▸ What you will do: Please keep to the lines below from the one with "Click the Order" through the one with "This screenshot has width=644, height=273.", and restate them word for word, ends included.

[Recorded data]
Content starts

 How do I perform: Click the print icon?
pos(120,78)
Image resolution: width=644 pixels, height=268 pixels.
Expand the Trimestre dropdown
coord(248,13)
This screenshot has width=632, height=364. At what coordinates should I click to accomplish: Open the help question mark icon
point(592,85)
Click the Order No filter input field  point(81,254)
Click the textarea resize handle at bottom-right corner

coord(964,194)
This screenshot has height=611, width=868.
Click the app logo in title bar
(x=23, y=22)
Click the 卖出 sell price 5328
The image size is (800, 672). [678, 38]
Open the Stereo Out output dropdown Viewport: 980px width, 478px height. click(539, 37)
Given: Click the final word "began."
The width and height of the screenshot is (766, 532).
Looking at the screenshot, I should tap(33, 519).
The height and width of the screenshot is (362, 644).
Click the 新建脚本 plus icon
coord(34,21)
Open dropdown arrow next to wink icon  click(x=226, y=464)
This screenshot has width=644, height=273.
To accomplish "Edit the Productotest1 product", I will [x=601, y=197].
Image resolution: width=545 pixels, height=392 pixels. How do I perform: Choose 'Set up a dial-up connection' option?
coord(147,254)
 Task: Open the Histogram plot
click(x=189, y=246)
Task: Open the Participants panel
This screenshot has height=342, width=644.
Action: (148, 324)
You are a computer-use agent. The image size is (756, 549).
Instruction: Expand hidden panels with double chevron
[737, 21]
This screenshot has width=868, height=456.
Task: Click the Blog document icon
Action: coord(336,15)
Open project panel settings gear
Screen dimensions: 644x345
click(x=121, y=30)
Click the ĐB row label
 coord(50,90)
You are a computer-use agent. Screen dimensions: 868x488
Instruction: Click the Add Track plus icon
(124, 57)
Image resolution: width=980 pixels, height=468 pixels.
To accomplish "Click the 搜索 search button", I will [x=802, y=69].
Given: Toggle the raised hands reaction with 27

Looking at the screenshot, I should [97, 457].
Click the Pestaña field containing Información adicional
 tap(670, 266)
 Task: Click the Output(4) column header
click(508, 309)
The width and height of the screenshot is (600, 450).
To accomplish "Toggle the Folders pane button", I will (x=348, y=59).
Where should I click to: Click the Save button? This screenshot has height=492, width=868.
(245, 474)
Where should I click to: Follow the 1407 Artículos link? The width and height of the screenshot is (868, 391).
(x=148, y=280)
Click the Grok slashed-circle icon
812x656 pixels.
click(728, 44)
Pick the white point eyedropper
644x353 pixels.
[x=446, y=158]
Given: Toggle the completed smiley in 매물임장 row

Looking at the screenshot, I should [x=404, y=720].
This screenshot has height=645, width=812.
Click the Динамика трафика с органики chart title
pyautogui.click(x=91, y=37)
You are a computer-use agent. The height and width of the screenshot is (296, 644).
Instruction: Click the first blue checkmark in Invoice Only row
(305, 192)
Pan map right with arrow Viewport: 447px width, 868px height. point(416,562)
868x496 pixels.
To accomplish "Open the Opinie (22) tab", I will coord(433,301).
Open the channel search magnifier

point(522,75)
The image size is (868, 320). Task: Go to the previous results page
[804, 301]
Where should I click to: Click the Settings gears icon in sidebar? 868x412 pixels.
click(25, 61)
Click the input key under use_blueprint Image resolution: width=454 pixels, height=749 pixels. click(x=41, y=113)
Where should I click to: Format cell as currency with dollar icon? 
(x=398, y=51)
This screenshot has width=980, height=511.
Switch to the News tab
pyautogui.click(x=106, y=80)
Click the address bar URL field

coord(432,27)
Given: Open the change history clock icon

Content ends

▸ Exercise answer:
Click the Order No filter input field  point(81,254)
Click the textarea resize handle at bottom-right corner

coord(964,194)
This screenshot has height=611, width=868.
Click the app logo in title bar
(x=23, y=22)
Click the 卖出 sell price 5328
The image size is (800, 672). [678, 38]
Open the Stereo Out output dropdown Viewport: 980px width, 478px height. click(539, 37)
Given: Click the final word "began."
The width and height of the screenshot is (766, 532).
Looking at the screenshot, I should tap(33, 519).
The height and width of the screenshot is (362, 644).
Click the 新建脚本 plus icon
coord(34,21)
Open dropdown arrow next to wink icon  click(x=226, y=464)
This screenshot has width=644, height=273.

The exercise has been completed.